Review: The Butcher's Daughter
Independently Published
October 2021
Historical Romance
REVIEWER: Brenda Larnell | RATING: B+
REVIEW: If you have never read a story written by the prolific writer, Parker J. Cole, I recommend THE BUTCHER’S DAUGHTER. It’s an intriguing story of Black Gotham in the 1800’s. THE BUTCHER’S DAUGHTER chronicles the lives of two families, the Letchmores (Elsia) and the Knights (Zelpher). Elsia and Zelpher are the protagonists who take center stage in this historical tale.

This is a time period piece that explores the dynamics of a period in history where class, race, and status, are emphasized and play a major role in everyday life. The Irish and Blacks are on the low rung of the social ladder. In order to retain a place on the top rung of the social ladder, the Knights, particularly Mrs. Knight, are involved in the very precarious and sometimes dangerous practice of passing for white.
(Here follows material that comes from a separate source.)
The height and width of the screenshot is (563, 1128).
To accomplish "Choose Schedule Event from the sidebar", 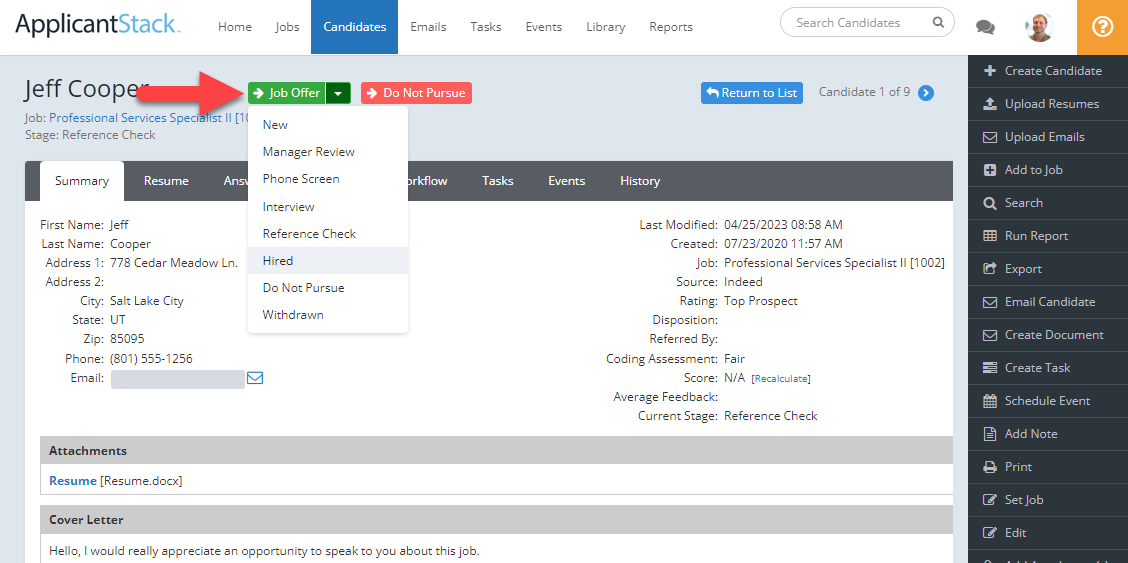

I love the way that Ms Cole treats this phenomenon and makes it an intrinsic feature of the storyline. Elsia, a Black woman and the heroine, is in love with Zelpher Knight, who is fighting his own demons as an actor. Since his mother insists on passing as a white family, the consequences of her actions affect everyone she has a relationship with, especially her daughter. What is more, Elsia and Zelpher’s relationship is so unstable that you wonder if there’s any kind of happy ever in store for them. No spoilers, I’ll allow you discover the all-is-lost point in their relationship. I also love the theater historical references in the story because they reflect the societal turmoil. You’ll completely understand when you read the story.

There are many eclectic characters who have minor roles that contribute to the intrigue of the story. My favorite is Sebro, the courtesan and Zelpher’s sister. As a matter of fact, the Epilogue serves as an introduction to her story,
THE BUTLER’S DAUGHTER, Book #2 of this series.

I enjoyed reading
THE BUTCHER’S DAUGHTER. The story was engaging and “edutaining”. I recommend it for your reading pleasure.